Rate colleges on access
By
Robert B. Archibald and David H. Feldman
May 13, 2005
AS SURE A SIGN of spring as blossoms, the season of college
tuition increases is upon us. The
Despite highly publicized actions by elite universities
such as Harvard to eliminate tuition for students whose families earn less than
$40,000 per year, access to higher education for children of less-affluent
families is eroding. The maximum federal Pell Grant today has a lower
purchasing power than it did 25 years ago.
Moreover, an increasing amount of grant money is being
redirected by both states and schools toward "merit scholarships" and
away from students with financial need.
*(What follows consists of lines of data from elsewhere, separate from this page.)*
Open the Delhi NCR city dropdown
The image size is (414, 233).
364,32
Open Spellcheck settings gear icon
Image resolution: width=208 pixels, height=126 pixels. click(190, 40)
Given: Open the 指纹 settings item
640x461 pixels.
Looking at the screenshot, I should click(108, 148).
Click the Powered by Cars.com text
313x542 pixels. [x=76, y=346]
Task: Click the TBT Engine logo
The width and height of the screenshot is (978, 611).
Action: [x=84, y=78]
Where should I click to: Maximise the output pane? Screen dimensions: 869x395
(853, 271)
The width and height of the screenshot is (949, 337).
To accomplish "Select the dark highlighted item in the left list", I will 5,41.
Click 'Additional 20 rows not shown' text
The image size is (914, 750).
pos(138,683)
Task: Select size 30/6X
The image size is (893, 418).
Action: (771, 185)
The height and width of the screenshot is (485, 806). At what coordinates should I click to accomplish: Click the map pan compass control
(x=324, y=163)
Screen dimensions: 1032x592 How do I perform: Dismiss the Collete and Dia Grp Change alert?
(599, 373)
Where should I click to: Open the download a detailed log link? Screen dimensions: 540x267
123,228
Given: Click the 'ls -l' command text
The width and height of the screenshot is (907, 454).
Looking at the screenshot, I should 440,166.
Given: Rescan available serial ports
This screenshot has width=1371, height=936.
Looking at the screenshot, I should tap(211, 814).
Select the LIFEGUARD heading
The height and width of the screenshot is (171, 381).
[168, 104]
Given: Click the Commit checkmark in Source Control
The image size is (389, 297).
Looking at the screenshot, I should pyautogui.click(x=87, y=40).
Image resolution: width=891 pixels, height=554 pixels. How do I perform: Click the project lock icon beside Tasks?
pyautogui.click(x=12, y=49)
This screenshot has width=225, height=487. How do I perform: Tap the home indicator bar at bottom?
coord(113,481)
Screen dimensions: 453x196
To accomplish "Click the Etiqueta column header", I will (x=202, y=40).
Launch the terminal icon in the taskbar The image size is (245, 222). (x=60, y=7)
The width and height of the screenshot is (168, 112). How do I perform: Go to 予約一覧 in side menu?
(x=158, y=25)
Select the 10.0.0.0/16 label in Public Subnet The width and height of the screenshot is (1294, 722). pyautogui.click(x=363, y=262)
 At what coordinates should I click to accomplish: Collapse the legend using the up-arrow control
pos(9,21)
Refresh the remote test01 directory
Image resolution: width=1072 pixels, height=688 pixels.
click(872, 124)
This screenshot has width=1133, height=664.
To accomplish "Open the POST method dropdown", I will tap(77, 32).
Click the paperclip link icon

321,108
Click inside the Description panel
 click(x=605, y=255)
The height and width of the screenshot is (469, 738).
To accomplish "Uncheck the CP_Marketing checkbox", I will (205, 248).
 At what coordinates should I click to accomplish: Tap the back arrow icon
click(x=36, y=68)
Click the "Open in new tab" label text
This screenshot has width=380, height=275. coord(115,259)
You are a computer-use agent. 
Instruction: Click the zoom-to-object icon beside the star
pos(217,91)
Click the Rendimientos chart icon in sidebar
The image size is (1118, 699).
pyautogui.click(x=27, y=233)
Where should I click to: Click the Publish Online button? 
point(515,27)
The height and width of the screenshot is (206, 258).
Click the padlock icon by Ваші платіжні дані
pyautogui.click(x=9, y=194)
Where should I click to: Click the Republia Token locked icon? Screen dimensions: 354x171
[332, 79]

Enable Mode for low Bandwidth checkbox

Over the past 10 years, the share of
state grant aid that is not based on need has risen from just under 10 percent
to over 23 percent.
These trends have real consequences. In June 2002, the
Advisory Committee on Student Financial Assistance reported to Congress that
over the next decade, financial barriers will shut off access to college for
more than 2 million high school graduates from low- and moderate-income
families.
The shift toward merit aid is troubling because it doesn't
increase the number of qualified students who receive a higher education.
Students already have ample incentive to do well in high school in order to get
the prized acceptance letter. Merit aid's primary effect is to concentrate
talent at schools with deeper pockets.
To hang onto some of their best students, schools with
fewer resources must nevertheless try to compete. The result is a competitive
arms race that siphons away resources that could have been used for need-based
grants. As a result, merit aid actually reduces access to higher education.
Although all parties share the blame, colleges and
universities play an increasingly important role in providing grant aid for
their students. In 1980, schools provided only 18 percent of the grant aid
given to students. Federal and state sources provided the remaining 82 percent.
The split is now 50-50.
While institutions are unlikely to admit to this, improving
their standing in the annual U.S. News & World Report ranking of colleges and
universities is a powerful incentive to shift their own internal grants toward
merit aid. The higher the entering students' test scores or the greater the
percentage of entering students in the top 10 percent of their high school
classes, the higher the ranking in U.S. News.
The U.S. News rating game is not going to disappear; it
sells too many magazines. Also, U.S. News periodically tweaks its formula for
determining the rankings. The editors recognize that the rating system is an
imperfect art, and they strive to improve it. They also know that some movement
in the rankings keeps public interest high. This suggests a win-win strategy
for U.S. News and for students with financial need if the magazine were to add
financial aid performance to the data used to determine the rankings.
We propose including for each institution a measure of the
cost of attendance that remains after a student with demonstrated financial
need deducts all grant aid he or she receives. These data are easy to collect
and to interpret. Each school would be asked to provide four numbers: the
highest dollar amount of need not met by grants for any student in the first-,
second-, third- and fourth-year classes. Averaging the four years would punish
any school that reduces its grant aid after the first year.
Our focus on the low- or middle-income student worst served
by the institution's financial aid system is purposeful. We want to create
incentives for institutions to bring up the bottom.
We do not know how much weight U.S. News could be persuaded
to give this measure, but it should be substantial. Every school must believe
that there is a change in the incentives. To be one of the nation's best
colleges, an institution should serve all segments of the population. As it is
now, many low- and moderate-income students do not think they can afford the
burden of the loans they would have to take out if they attended an excellent
but expensive college or university.
Our colleges and universities are deeply concerned about
the underlying issue. They understand the social importance of open access to
higher education. But colleges are governed by people who were successful
students who learned that what was on the report card is important. U.S. News
controls the report card. It could help contain the merit aid arms race by
adding financial aid performance to its rankings.